--- Supplied data Enclosed Below ---

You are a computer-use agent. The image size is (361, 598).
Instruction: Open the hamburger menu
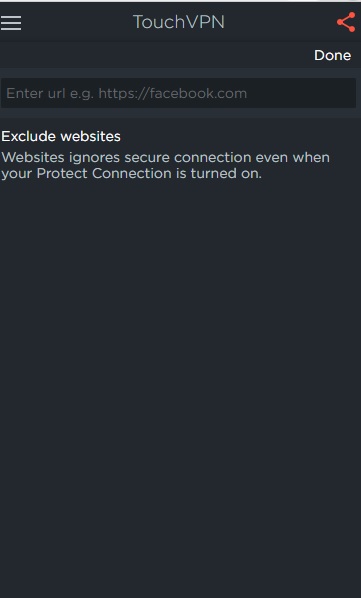11,23
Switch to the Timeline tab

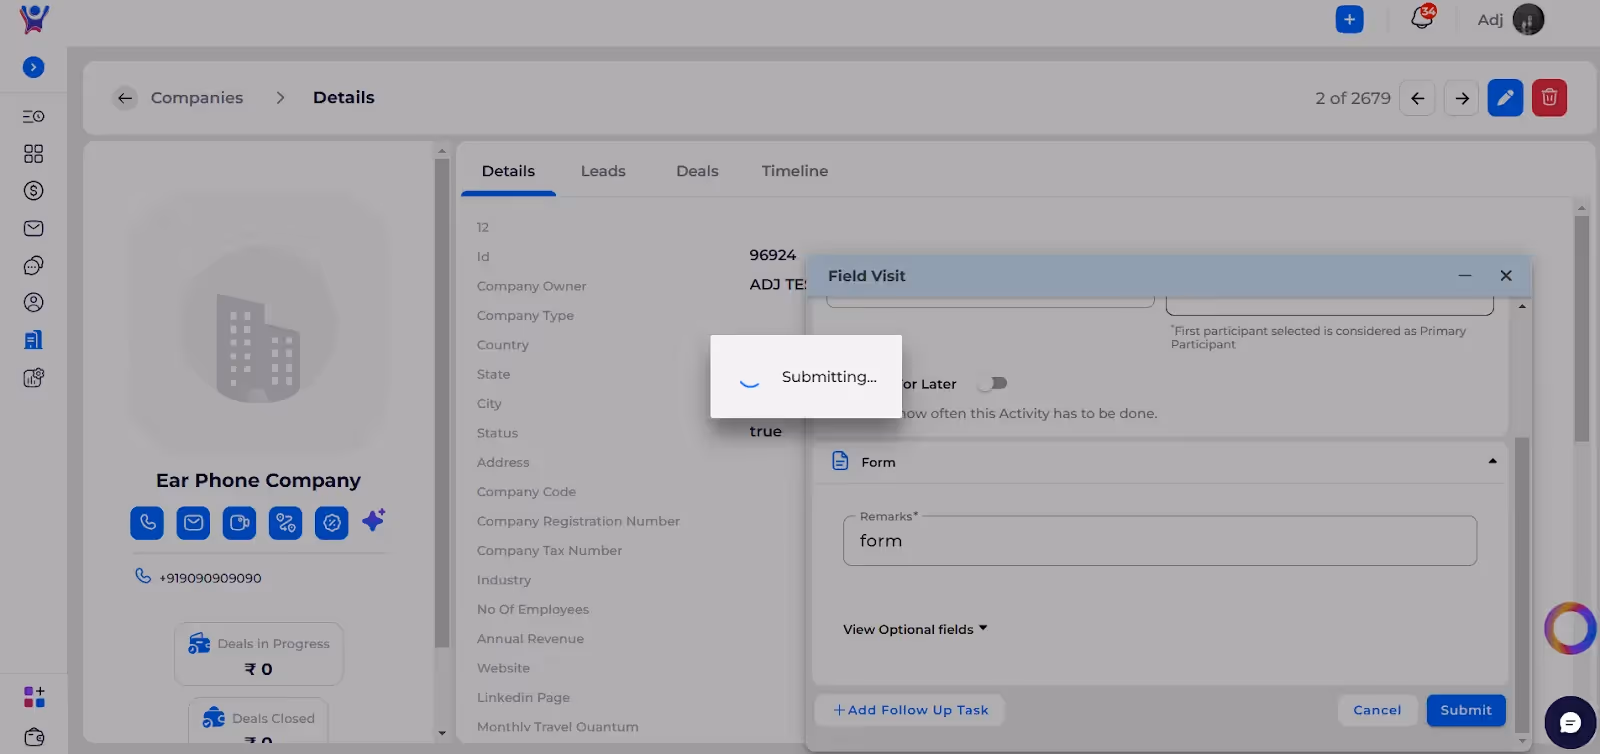[x=795, y=171]
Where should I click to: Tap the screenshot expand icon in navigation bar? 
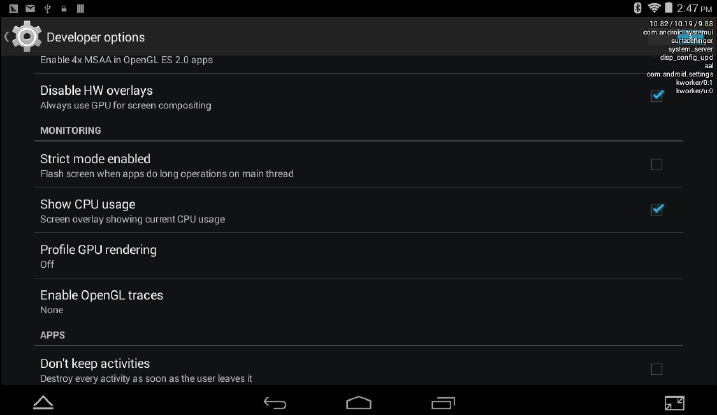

--- End of Enclosed Supplied data ---

(Goal of the exercise)
Print every line above exactly as given, but not the pictures.

(Solution for this task)
You are a computer-use agent. The image size is (361, 598).
Instruction: Open the hamburger menu
11,23
Switch to the Timeline tab

[x=795, y=171]
Where should I click to: Tap the screenshot expand icon in navigation bar? 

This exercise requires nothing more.